Detrimental effects of unoptimized BLAS versions on NumPy dependent Big Data workloads

Ashish Dubey
3 min readNov 7, 2020

Having worked with several customers for the last several years, I was fortunate to get opportunities to work on many large scale problems in the context of Hadoop, Hive, Presto, Spark, and other components of the ecosystem. When I say ecosystem, it is so vast that the possibilities are just enormous. For example — the primary technology engines might be something you can count ( e.g., Spark, Presto, and others ), the underlying combinations like input format, compression libraries, native architectural dependencies on various OSs, language/module versions, and then if you go one level above you will find myriads of integrations like spark with redshift, snowflake and so on ( as I mentioned the possibilities are countless ).

Now talking about an example in the above context, I once encountered a customer issue where they reported a spark job was running for 8 hours on a pretty beefy cluster ( 60 nodes r3.4xl ), and the data size was really not that huge ( ~100GB ). Obviously, the numbers did not add up at first glance, so I dug deeper into it. After a thorough analysis of a few hours, I could gather the following conclusions:

  1. The tasks were taking 30+ minutes each ( and if you connect the dots here, a task might be working on a couple of hundred MBs data, and in usual computation logic, they are expected to take a few seconds or minutes )
  2. In the business logic, there was a custom method leveraging the NumPy library that suggested that something at the array/vector level was computed, which gives some clues about the data, type of calculations, hardware type, or other library dependencies.

With the above conclusion, the challenge was, how do we further investigate and conclude if there is anything I could improve because one possibility could be — it’s just an expected outcome. And obviously, there is no way I could rerun the same job with any changes to test out my theories or experimental changes with any library version changes, so I had to find a small sample of this problem.

As an outcome of several hours of effort, I had a small python program replica with a small file to further test the performance ( small sample allowed me to test out performance quickly on different types of machines without wasting several hours). While I was developing a sample case, I researched BLAS versions and types and how it may affect the performance of NumPy based operations. That was a good breakthrough, and it allowed me to test out my sample program on different machines with different BLAS libraries ( OpenBLAS, ATLAS, etc. ). The results were astounding in my first iteration, where I could see some significant differences in my sample program's performance with different BLAS installations. Also, the impact on a big data job where you have thousands of tasks running in different scheduling batches can easily magnify the effect.

= = = = = = =

Exercise directions: In the article on BLAS versions and NumPy, what cluster was the customer's slow Spark job running on?

Entries supplied:
= = = = = = =

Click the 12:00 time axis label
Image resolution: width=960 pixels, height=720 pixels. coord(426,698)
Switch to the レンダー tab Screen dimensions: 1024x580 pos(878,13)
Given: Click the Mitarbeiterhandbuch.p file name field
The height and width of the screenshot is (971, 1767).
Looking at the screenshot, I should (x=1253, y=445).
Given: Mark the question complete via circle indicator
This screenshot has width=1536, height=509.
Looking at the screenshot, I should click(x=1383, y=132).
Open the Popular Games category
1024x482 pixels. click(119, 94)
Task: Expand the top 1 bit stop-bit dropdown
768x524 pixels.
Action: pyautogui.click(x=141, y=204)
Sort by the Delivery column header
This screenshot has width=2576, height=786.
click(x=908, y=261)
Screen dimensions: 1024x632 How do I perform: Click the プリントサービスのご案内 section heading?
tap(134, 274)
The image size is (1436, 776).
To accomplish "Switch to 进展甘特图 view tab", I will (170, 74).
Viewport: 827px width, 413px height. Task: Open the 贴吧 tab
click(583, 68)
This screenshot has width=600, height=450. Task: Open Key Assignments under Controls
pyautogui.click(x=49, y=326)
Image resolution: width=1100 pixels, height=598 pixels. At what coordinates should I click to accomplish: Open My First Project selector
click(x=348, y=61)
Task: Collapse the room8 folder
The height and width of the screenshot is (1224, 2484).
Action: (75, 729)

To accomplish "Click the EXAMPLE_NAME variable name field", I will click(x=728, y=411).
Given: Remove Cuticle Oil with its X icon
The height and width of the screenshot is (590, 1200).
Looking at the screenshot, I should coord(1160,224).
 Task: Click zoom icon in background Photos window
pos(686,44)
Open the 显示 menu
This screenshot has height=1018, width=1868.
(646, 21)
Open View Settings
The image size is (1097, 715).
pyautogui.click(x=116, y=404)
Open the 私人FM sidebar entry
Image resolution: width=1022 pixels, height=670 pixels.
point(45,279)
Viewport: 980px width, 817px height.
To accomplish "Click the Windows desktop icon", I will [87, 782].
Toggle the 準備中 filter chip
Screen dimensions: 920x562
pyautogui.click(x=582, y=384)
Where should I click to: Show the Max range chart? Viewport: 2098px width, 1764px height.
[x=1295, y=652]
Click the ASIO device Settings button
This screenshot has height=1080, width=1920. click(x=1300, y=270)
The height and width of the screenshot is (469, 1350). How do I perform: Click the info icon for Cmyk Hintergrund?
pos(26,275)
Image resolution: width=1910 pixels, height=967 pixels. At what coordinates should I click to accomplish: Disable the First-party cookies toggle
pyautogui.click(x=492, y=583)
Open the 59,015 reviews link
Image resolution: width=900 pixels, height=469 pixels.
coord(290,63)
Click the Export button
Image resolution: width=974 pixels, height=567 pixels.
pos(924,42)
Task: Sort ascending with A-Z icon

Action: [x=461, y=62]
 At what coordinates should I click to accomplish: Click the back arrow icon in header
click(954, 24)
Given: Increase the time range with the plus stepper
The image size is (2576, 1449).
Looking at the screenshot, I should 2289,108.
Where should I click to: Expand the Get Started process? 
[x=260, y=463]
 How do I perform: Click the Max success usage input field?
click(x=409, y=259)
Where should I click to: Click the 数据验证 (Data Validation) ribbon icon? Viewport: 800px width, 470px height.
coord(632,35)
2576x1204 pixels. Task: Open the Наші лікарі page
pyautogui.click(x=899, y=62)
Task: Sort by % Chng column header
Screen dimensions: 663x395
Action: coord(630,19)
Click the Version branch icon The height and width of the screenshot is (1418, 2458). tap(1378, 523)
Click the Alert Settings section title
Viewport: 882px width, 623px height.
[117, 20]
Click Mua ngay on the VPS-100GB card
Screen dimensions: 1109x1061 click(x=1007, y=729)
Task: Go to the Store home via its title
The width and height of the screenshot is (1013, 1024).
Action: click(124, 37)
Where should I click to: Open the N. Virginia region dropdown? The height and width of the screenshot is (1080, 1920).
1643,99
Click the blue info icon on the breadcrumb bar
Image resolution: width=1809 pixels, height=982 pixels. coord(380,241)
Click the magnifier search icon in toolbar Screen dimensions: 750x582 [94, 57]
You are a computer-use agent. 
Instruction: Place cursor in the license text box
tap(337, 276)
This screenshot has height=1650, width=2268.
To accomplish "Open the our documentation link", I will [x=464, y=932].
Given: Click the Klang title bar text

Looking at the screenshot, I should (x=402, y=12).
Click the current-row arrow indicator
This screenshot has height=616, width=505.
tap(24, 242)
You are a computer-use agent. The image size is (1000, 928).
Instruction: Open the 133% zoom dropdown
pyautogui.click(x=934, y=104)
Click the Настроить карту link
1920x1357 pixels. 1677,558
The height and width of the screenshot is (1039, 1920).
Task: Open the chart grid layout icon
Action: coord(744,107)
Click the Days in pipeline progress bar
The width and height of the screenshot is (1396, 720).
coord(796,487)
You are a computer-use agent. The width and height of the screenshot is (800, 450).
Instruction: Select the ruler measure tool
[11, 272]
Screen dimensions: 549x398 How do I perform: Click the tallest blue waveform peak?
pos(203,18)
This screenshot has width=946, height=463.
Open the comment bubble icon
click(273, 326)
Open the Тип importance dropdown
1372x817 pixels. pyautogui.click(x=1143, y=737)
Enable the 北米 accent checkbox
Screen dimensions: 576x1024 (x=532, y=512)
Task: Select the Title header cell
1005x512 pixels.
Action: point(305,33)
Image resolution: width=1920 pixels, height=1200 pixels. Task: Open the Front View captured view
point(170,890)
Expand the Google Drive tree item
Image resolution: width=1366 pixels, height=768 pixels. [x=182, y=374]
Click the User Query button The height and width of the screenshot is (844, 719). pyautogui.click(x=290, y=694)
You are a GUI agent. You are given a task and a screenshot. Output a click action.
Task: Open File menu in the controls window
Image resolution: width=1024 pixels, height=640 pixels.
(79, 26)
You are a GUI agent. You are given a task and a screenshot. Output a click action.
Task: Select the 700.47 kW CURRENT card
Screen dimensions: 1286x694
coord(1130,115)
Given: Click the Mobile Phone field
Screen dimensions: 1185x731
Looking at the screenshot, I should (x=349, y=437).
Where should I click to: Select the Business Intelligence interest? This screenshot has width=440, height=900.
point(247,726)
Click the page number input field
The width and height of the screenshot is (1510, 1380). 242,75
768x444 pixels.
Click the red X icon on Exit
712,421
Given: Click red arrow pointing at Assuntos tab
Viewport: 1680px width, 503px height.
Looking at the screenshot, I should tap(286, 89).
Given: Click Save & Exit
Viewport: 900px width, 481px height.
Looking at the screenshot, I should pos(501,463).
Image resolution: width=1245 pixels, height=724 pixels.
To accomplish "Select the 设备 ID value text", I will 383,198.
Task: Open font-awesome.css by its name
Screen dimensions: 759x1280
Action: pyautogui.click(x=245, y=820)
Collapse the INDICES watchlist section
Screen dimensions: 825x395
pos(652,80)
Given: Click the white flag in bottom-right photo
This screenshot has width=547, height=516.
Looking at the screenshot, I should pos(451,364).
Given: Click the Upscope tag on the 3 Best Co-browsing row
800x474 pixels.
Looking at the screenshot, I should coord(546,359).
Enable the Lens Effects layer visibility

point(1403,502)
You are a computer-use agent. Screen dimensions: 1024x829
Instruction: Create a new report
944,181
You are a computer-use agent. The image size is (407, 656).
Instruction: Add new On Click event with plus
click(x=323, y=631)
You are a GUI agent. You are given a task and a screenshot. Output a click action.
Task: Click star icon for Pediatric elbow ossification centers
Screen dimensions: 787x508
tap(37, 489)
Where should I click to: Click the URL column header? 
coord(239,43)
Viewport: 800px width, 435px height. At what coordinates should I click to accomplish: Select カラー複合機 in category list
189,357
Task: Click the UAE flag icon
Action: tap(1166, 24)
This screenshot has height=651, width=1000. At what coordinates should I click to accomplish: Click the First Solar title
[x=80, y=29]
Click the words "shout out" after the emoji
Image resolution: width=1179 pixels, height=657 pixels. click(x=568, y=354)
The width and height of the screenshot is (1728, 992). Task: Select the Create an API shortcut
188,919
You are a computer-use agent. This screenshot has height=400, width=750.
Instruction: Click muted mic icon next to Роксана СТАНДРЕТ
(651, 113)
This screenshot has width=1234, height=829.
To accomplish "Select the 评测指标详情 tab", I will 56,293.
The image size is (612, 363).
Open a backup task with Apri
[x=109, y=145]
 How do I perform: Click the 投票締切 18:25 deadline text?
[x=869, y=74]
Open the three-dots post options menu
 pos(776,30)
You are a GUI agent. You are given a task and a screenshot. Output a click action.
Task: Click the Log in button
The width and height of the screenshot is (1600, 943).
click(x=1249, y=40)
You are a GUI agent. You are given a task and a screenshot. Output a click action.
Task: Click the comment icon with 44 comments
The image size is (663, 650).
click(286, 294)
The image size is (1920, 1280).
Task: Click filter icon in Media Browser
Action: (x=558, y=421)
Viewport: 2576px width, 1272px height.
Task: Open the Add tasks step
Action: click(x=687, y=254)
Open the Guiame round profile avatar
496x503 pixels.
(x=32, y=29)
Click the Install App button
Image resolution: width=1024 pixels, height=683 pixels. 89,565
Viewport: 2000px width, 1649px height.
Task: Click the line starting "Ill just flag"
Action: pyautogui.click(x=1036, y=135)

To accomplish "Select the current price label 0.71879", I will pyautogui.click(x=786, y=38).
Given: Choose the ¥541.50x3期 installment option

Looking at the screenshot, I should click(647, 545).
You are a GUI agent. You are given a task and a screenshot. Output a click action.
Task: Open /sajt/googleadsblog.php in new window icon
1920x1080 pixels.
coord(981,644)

= = = = = = =

Answer: A cluster of 60 r3.4xl nodes.